Any thoughts on that?
"Lucy And Jessie" is probably the most obtuse song in the Loveland sequence, and of Phyllis's different numbers. "Uptown, Downtown" covered the same ground but in a more obvious way, and "Ah, But Underneath" takes a different, more sinister tack, being about what Phyllis has lost (and what she's replaced it with) rather than her misguided desire to be two different versions of herself. I can definitely see it going over some heads.
Her problem with herself is also the least directly addressed out of the four, in my opinion. It isn't until the scene right before the Loveland sequence that we see that's the reason why she's the way she is.

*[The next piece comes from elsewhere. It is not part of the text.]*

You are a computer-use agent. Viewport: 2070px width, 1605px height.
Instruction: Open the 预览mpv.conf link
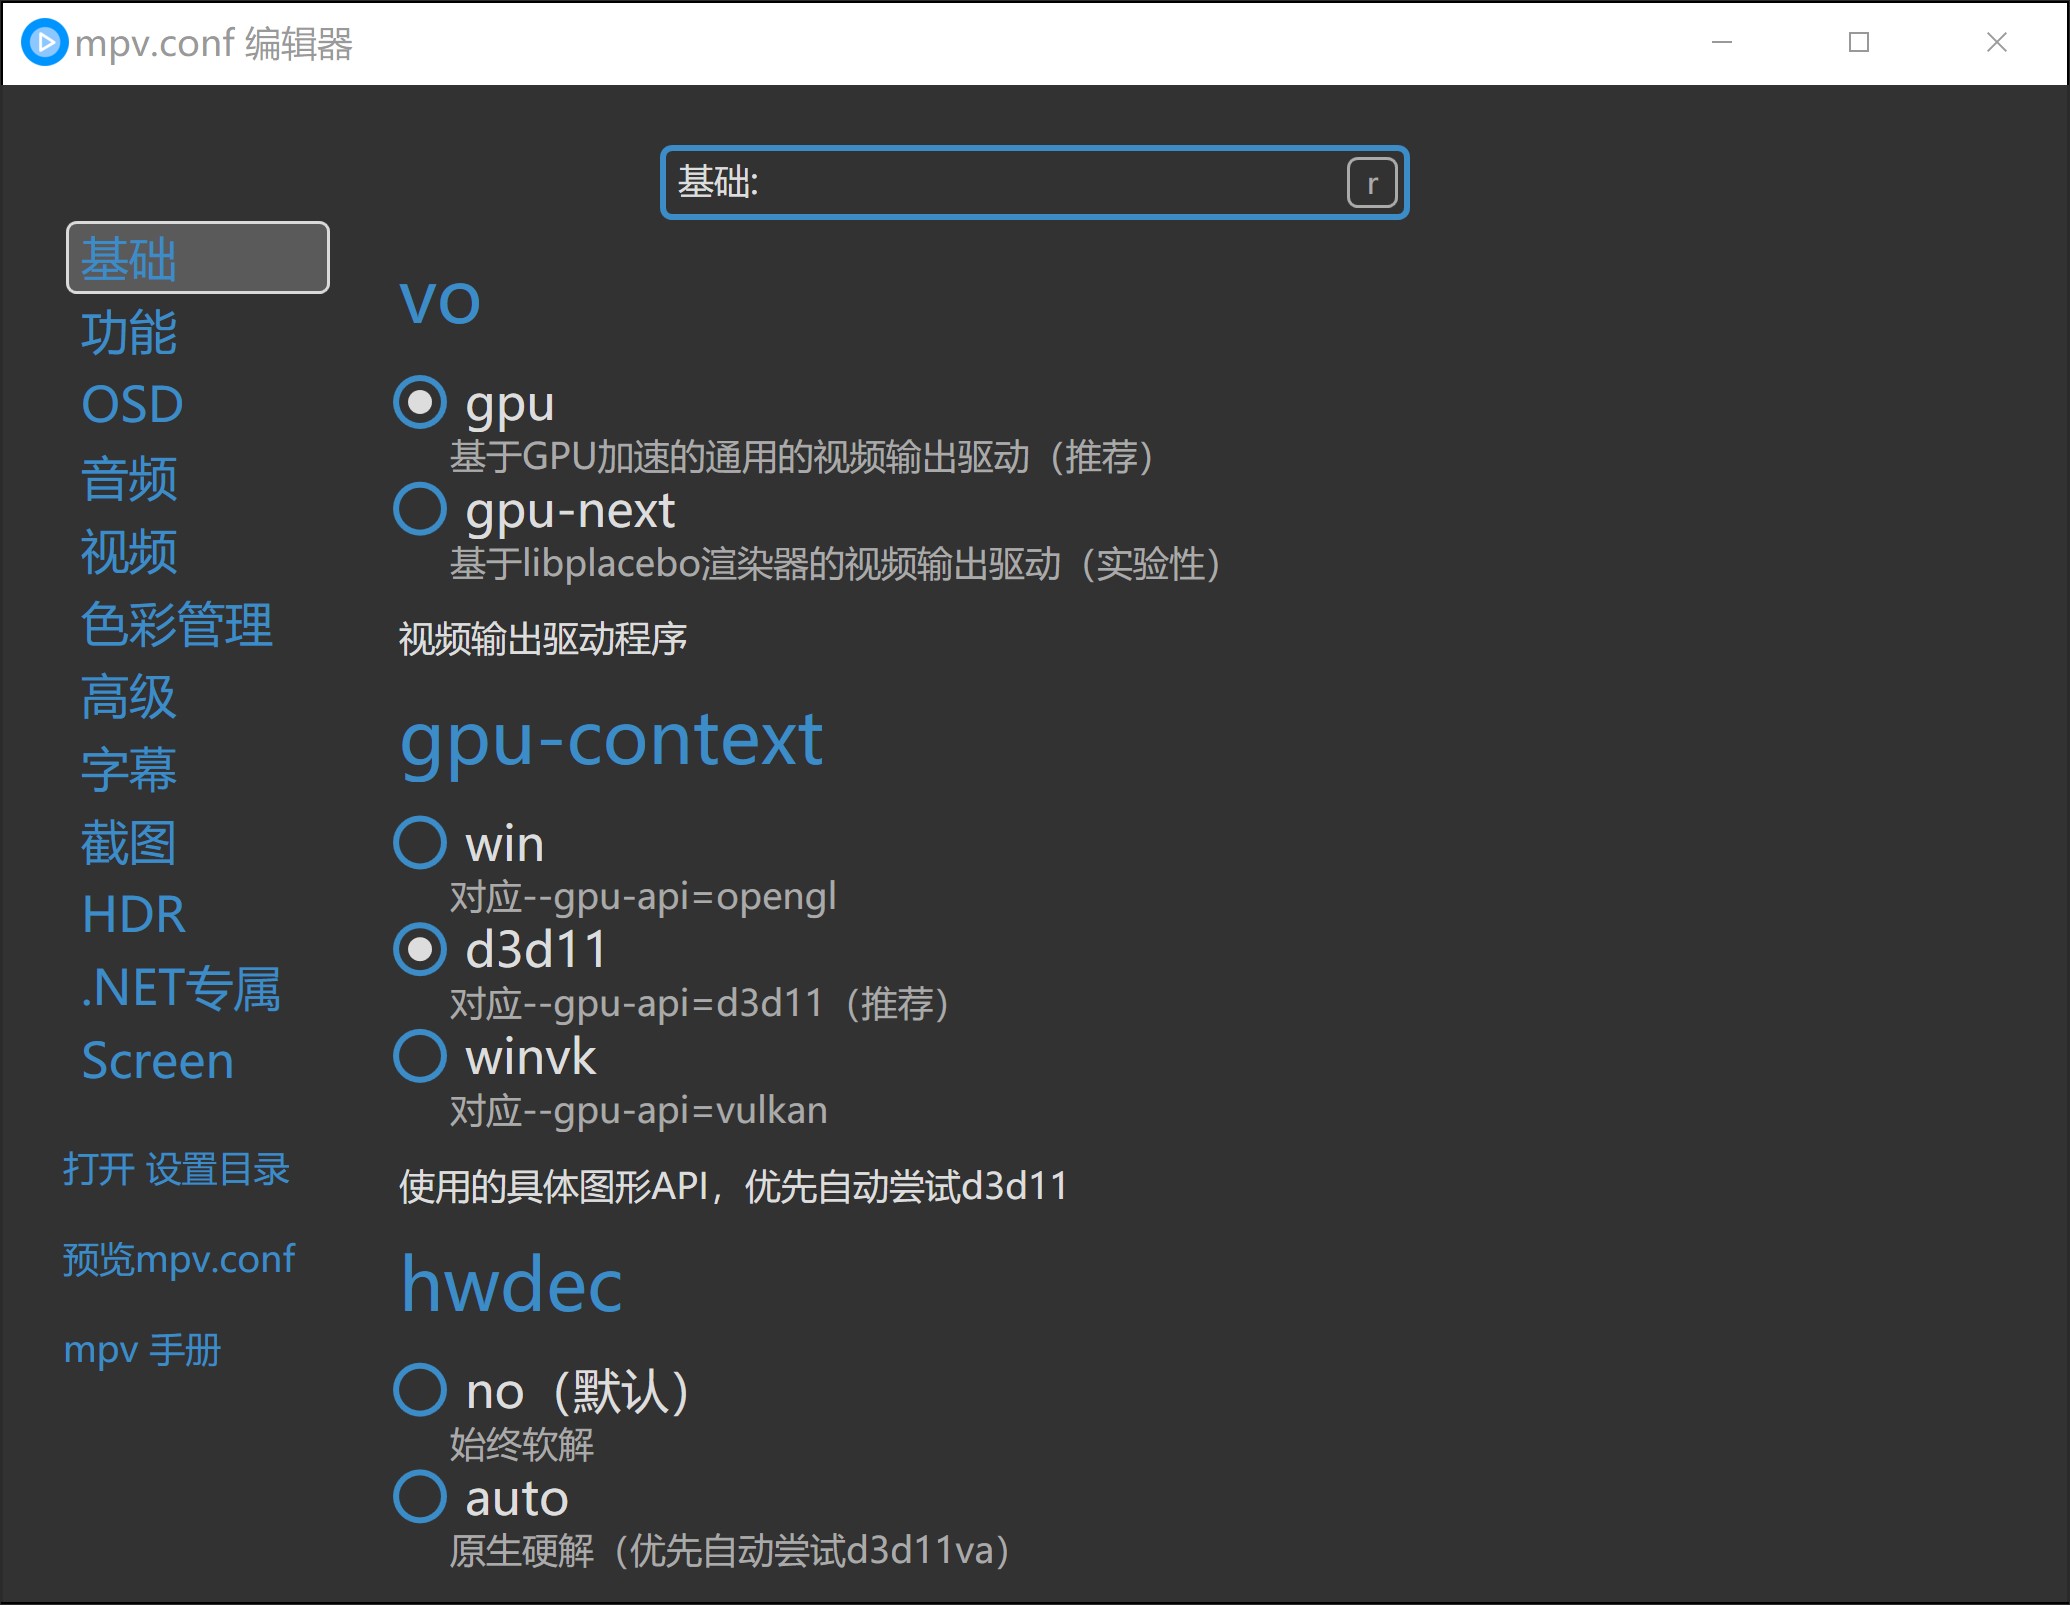(x=179, y=1259)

That's also true, and I think it's a little bit unfortunate because I find her to be the most interesting of the four main characters and her folly the most worthy of exploration.

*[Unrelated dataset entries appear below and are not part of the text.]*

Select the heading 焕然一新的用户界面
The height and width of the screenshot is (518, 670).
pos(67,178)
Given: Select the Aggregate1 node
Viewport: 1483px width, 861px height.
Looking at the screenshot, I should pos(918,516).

I've never understood what people find so "obtuse" about Lucy/Jessie.
The lyrics could be more clear:
1. Here a sad story about two girls, one young and sweet, one older and cynical.
2. Here the twist: Both of them are me, one when I was younger and one now.
3. If I could only be a little bit like the better parts of each, I would be happy and this song wouldn't be sad.
What is obtuse about that?
Broadway Legend Joined: 9/16/07
Tell 'em that they ought to get together quick, 'cause getting it together is the whoooooole trick!"
Relatively obtuse, anyways. Mostly it's an issue of complex lyrics and a rushing torrent of words and if you're hearing it for the first time it could be easy to get lost keeping track of Lucy vs Jessie (as, admittedly, I did the first time I heard it). It definitely approaches the subject at an angle, anyways, moreso than the other two Phyllis numbers.
Broadway Legend Joined: 3/28/09

As requested, Bernadette in Loveland/"Losing My Mind"
Coincidentally, I actually think "Lucy and Jessie" is my least favorite of the three potential Phyllis numbers.
Broadway Legend Joined: 3/28/09
I think "Ah, But Underneath" is better than "Lucy and Jessie" as a song, but "Lucy and Jessie" does have more potential for a phenomenal staging behind it to my mind. But I think the lyrics to "Ah, But Underneath" are the most illuminating to the character of Phyllis. just my opinion, though.